URBANDALE, Iowa – In 2012, just as the apple trees were blooming, a hard frost swept through the Midwest, right through apple grower Bryan Etchen’s trees at Iowa Orchard in Urbandale just outside of Des Moines.

“Everybody that I talk to lost 90% of their fruit,” Etchen says. Losing that much of a crop “makes caring for the trees not a very good financial prospect, with only 10% of a crop on the trees, but you have to do it anyway, to keep the health of the tree.”

Etchen has a few other orchards around the state, and he made it, but just barely. And 2013 brought its own set of challenges. After a hard freeze “the tree tends to store up a lot of energy and carbohydrates,” says Etchen, “so that the following year, it tries to overproduce.”

And Etchen’s trees aren’t the only ones still recovering; apple trees on the farm of Iowa’s Farm Service Agency Executive Director John Whitaker were also frostbitten in 2012.

“One tree did set on Jonathan apples,” Whitaker recalls, “and I would take those little apples and cut them, and they were black in the center; they had been frozen right in the bloom.”

The farm bill that passed earlier this year is now directing USDA’s Farm Service Agency to do something about that, through changes to the Noninsured Crop Disaster Assistance Program (NAP)

“Congress, when they looked at the farm bill, they said ‘You know, if we had had the new enhancements for 2014 in NAP, producers might’ve applied sooner, because this took out the cherry crop in Michigan, it took out apple crops in Iowa, it took out berry crops in Utah,'” says Whitaker.

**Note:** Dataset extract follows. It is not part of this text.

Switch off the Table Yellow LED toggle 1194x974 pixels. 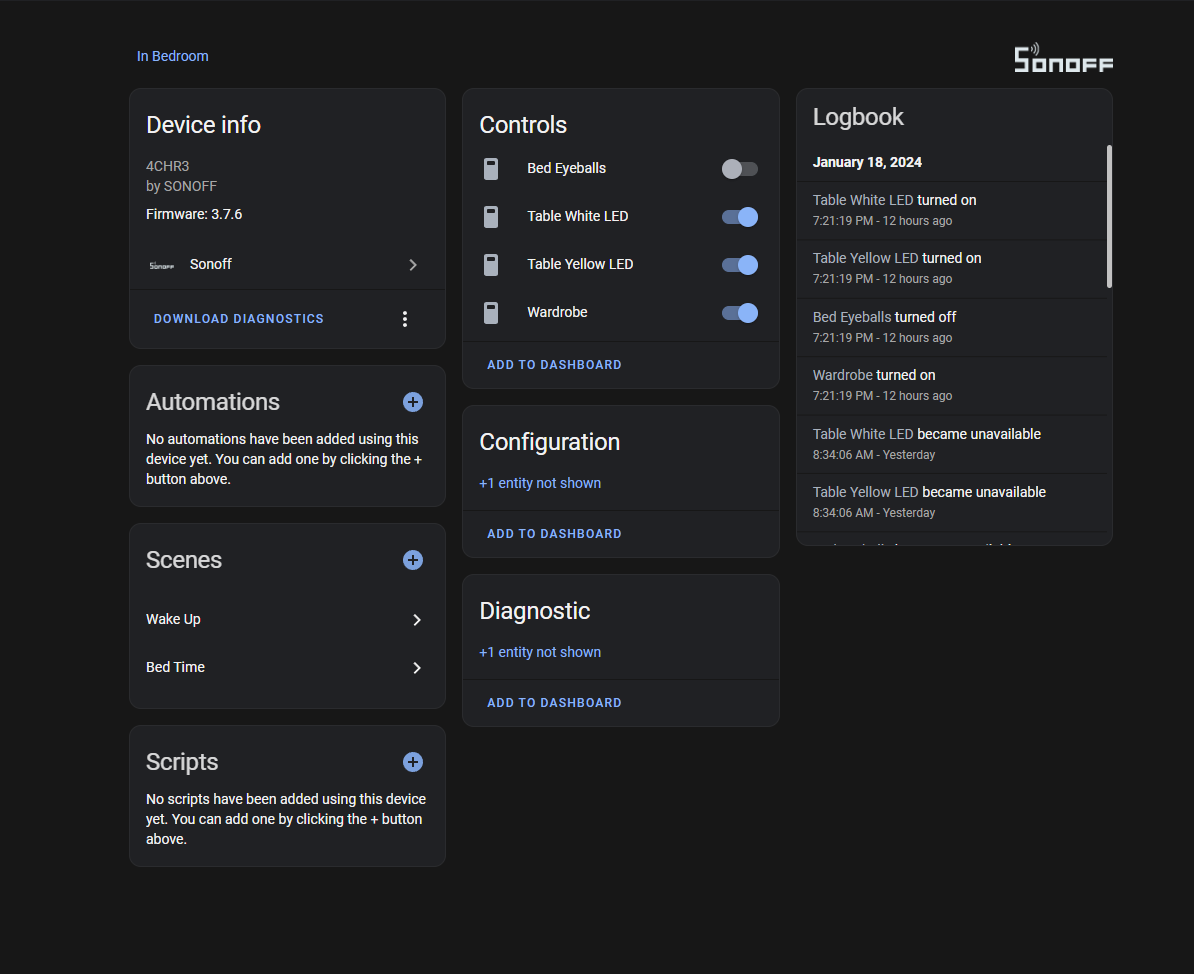pos(739,265)
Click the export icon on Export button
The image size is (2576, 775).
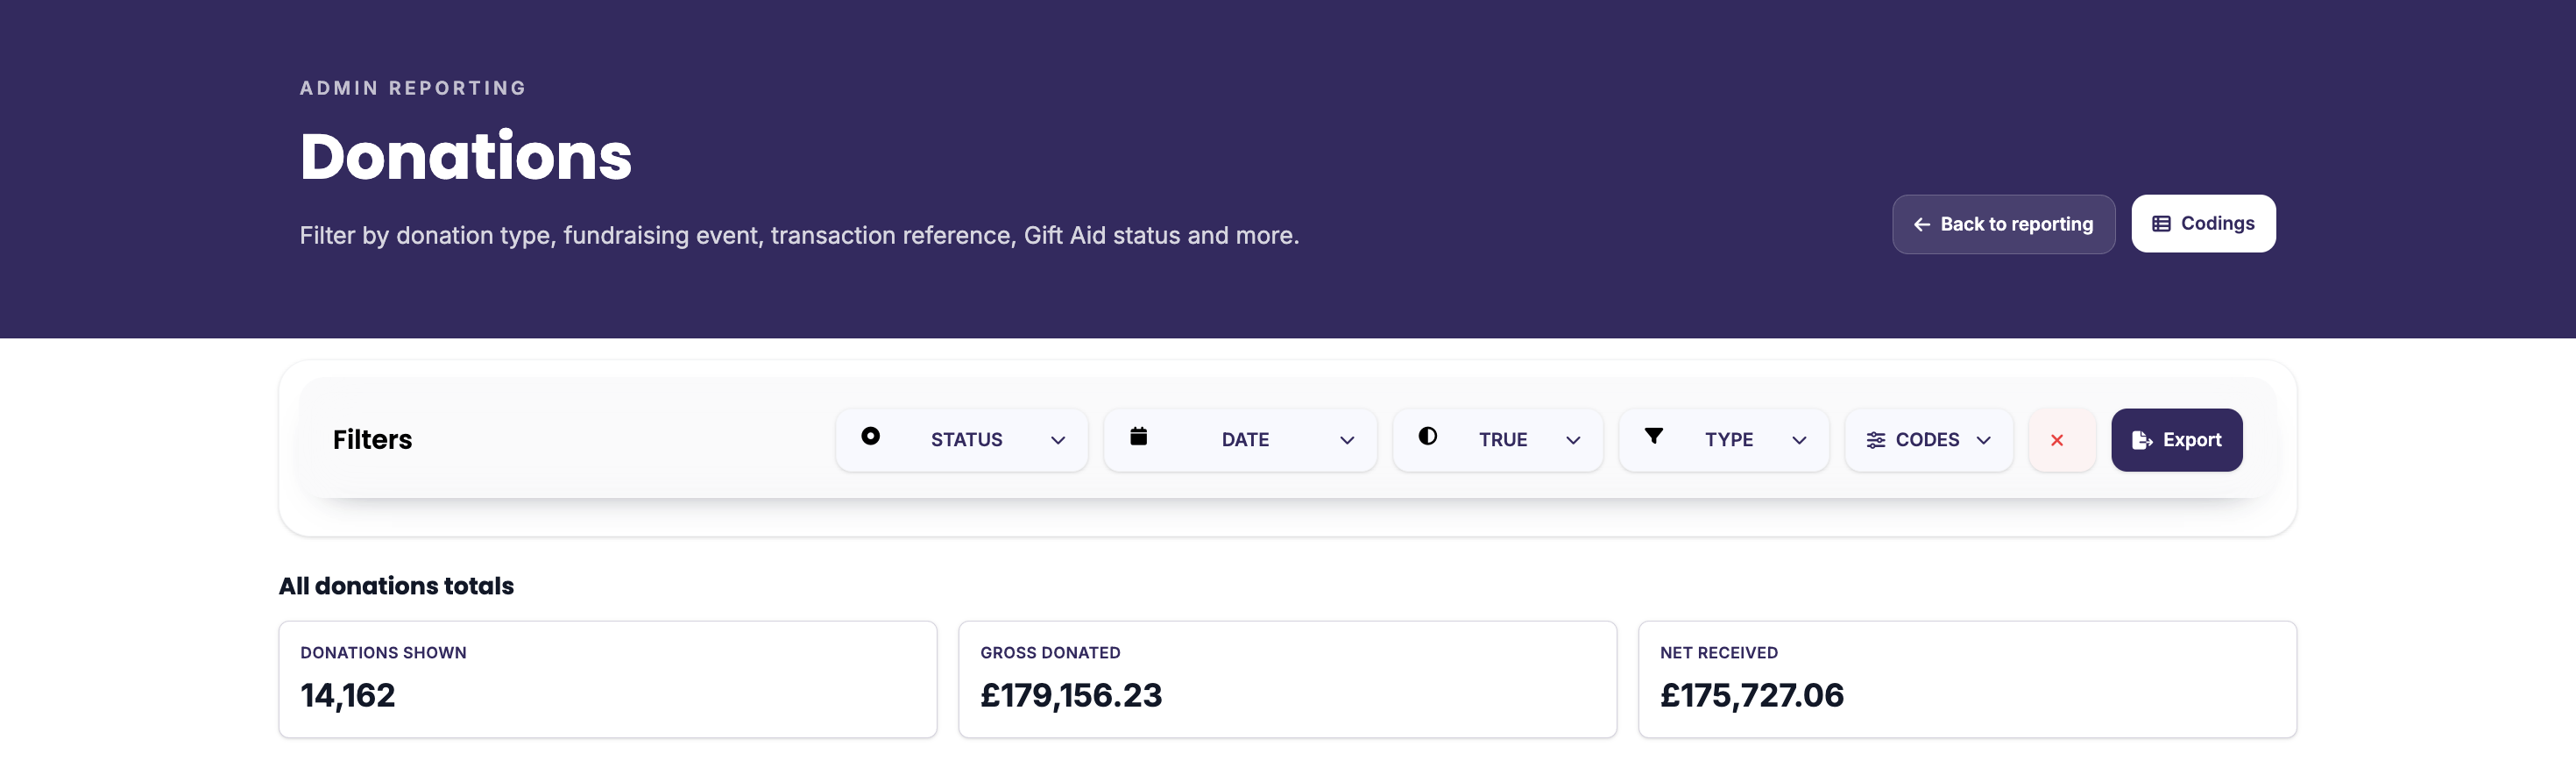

Bush or tree fruit producers are now able to sign up for disaster payments, much like the ongoing livestock forage disaster program. And while Etchen says he’s not sure he’ll sign up for NAP, this September he does expect to have “a medium crop. I wouldn’t say it’s a light crop, like it’s a cycling, but it’s a medium crop. But the size of fruit should be very nice.”

To hear more about the 2012 freeze and Iowa Orchard, click the audio player above this story.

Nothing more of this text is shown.